Optical Response of Strained- and Unstrained-Silicon Cold-Electron Bolometers

TL;DR

This study compares the optical response and noise performance of strained and unstrained silicon cold-electron bolometers, demonstrating improved sensitivity in the strained device limited by photon noise.

Contribution

It introduces a novel measurement method and provides the first comparison of strained versus unstrained silicon bolometers for 160-GHz radiation detection.

Findings

Strained silicon bolometer has lower noise-equivalent power than unstrained.

Noise in the strained device is limited by photon noise.

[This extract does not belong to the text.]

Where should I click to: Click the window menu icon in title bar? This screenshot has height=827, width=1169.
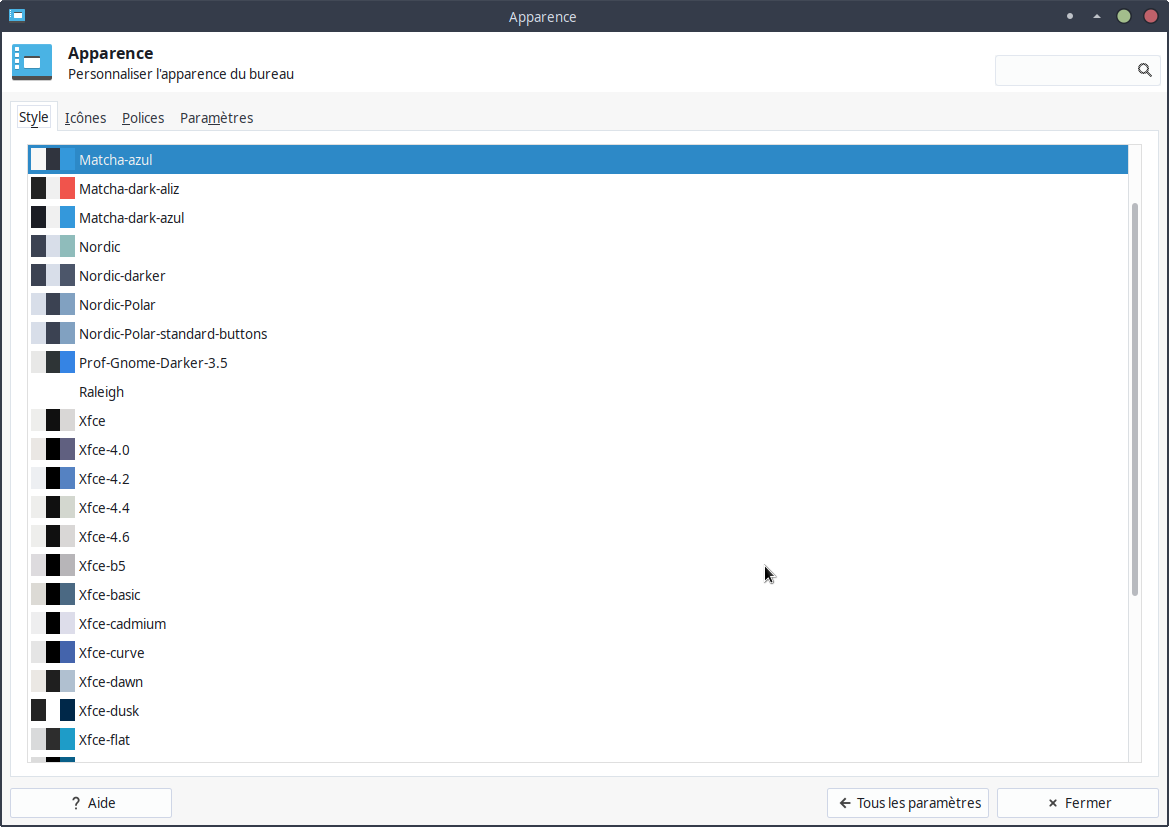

Both devices successfully detect 160-GHz radiation with high sensitivity.

Abstract

We describe the optical characterisation of two silicon cold-electron bolometers each consisting of a small ($32 \times 14~\mathrm{\mu m}$) island of degenerately doped silicon with superconducting aluminium contacts. Radiation is coupled into the silicon absorber with a twin-slot antenna designed to couple to 160-GHz radiation through a silicon lens.The first device has a highly doped silicon absorber, the second has a highly doped strained-silicon absorber.Using a novel method of cross-correlating the outputs from two parallel amplifiers, we measure noise-equivalent powers of $3.0 \times 10^{-16}$ and $6.6 \times 10^{-17}~\mathrm{W\,Hz^{-1/2}}$ for the control and strained device, respectively, when observing radiation from a 77-K source. In the case of the strained device, the noise-equivalent power is limited by the photon noise.